Yönerge 1 -> Alıntıya göre, ticari defterlerin bilirkişilerce incelenmesine karar verilirken göz önünde bulundurulan hususların tümünü sıralayın.

--- Seçilmiş Alıntı ---

Taraf delilleri toplanmış, dosya daha sonra tarafların tacir olması ve her iki tarafça delil olarak ticari defterlerine dayanılması ve uyuşmazlığın niteliği göz önünde bulundurularak, TTK.83-85 ve HMK.222.maddeleri uyarınca tarafların ticari defterleri ve tüm dosya kapsamı üzerinde mali müşavir ve öğretim üyesi bilirkişiler tarafından inceleme yapılmasına karar verilmiştir. Bilirkişiler tarafından düzenlenen ———— tarihli raporda özetle; davaya konu banka teminat mektubunun taraflar arasındaki sözleşme ilişkisinden doğabilecek zarar veya borçların garanti altına almak adına banka tarafından davacı lehine tanzim edildiği, faturalar ve ticari defterlerin incelenmesi taraflar arasında teminat mektubunun etkin kılacak sözleşmesel bir ilişkiye rastlanılmadığı, teminat mektubununda taraflar arasında imzalanan sözleşme ilişkisi dışında garanti fonksiyonunun itfa edemeyeceğini, dolayısıyla davalının 3.kişi ile arasındaki ilişkiden doğan zarardan ötürü davacının davaya konu teminat mektubunun kullandırmayı taahhüt edemeyeceği, banka teminat mektubunun süresinin dolmuş olması ve bu süre dahilinde taraflar arasında hiç bir sözleşme ilişkisinin kurulmamış olmasından dolayı teminat mektubunun davacıya iadesinin gerektiği yönünde tespit yapılmıştır.

--- Sağlanan Kayıtlar ---

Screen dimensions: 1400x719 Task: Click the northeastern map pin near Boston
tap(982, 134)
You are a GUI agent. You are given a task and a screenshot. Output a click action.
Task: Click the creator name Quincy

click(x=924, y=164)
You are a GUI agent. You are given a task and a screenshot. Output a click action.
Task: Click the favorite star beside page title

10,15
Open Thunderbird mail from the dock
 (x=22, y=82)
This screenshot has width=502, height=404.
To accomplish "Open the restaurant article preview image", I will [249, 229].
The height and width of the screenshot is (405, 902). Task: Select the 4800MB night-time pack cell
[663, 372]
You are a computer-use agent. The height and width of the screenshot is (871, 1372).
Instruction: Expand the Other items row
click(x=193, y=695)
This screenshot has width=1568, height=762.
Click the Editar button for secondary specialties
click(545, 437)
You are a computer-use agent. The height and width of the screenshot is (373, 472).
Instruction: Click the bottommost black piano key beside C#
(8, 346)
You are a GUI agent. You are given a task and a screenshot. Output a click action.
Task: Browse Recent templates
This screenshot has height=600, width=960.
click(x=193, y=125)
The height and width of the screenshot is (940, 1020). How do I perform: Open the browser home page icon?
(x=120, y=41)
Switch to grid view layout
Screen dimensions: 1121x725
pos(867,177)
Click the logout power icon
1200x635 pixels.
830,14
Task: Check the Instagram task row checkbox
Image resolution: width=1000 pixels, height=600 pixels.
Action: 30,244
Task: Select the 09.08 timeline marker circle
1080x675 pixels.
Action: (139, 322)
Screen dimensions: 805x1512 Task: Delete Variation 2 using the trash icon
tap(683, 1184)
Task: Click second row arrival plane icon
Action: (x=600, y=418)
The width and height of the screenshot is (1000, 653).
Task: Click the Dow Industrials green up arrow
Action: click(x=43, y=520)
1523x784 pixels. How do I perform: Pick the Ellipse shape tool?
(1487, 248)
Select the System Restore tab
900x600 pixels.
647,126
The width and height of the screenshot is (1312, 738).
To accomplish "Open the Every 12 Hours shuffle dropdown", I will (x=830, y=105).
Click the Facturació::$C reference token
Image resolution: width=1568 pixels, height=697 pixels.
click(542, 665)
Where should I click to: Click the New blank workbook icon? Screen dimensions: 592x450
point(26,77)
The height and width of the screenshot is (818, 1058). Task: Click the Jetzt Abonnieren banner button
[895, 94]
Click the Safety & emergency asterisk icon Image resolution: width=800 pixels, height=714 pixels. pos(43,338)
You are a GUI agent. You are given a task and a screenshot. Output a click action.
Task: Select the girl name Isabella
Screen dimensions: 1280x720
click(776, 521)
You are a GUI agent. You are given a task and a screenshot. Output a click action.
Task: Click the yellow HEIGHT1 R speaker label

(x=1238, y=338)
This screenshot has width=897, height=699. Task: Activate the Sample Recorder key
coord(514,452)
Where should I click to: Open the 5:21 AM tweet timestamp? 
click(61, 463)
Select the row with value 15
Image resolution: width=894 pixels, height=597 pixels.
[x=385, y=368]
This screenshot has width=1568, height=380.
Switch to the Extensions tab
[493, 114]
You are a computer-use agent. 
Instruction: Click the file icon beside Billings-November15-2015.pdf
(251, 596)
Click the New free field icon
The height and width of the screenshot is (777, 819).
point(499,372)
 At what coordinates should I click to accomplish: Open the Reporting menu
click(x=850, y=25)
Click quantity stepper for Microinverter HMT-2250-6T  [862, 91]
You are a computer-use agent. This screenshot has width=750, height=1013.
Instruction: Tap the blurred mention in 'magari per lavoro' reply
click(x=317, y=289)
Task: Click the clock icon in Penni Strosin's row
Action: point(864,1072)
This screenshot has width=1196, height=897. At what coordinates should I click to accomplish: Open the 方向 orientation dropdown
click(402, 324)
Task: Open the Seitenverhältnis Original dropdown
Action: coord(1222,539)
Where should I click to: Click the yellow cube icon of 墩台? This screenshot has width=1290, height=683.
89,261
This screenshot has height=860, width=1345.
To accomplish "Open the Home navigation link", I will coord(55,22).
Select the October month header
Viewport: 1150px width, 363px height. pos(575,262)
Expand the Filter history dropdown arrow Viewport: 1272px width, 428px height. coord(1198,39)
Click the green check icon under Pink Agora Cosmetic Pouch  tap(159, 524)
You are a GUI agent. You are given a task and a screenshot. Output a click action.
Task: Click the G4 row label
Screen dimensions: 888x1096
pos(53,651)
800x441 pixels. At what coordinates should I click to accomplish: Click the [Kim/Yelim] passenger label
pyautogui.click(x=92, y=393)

---

Yönerge 2 -> Kayıtlarda "The height and width of the screenshot is (818, 1058)." ifadesini içeren satırdan "Click the Safety" ifadesini içeren satıra kadar, iki uç satır da dahil olmak üzere bütün satırları istekleriyle birlikte yeniden yazın. Yanıtlardaki her koordinat değerini -43 ekleyerek kaydırın ve yalnızca bu satırları verin.

Yanıt 1 ->
- Tarafların tacir olması
- Her iki tarafın delil olarak ticari defterlerine dayanması
- Uyuşmazlığın niteliği

Yanıt 2 ->
The height and width of the screenshot is (818, 1058). Task: Click the Jetzt Abonnieren banner button
[852, 51]
Click the Safety & emergency asterisk icon Image resolution: width=800 pixels, height=714 pixels. pos(0,295)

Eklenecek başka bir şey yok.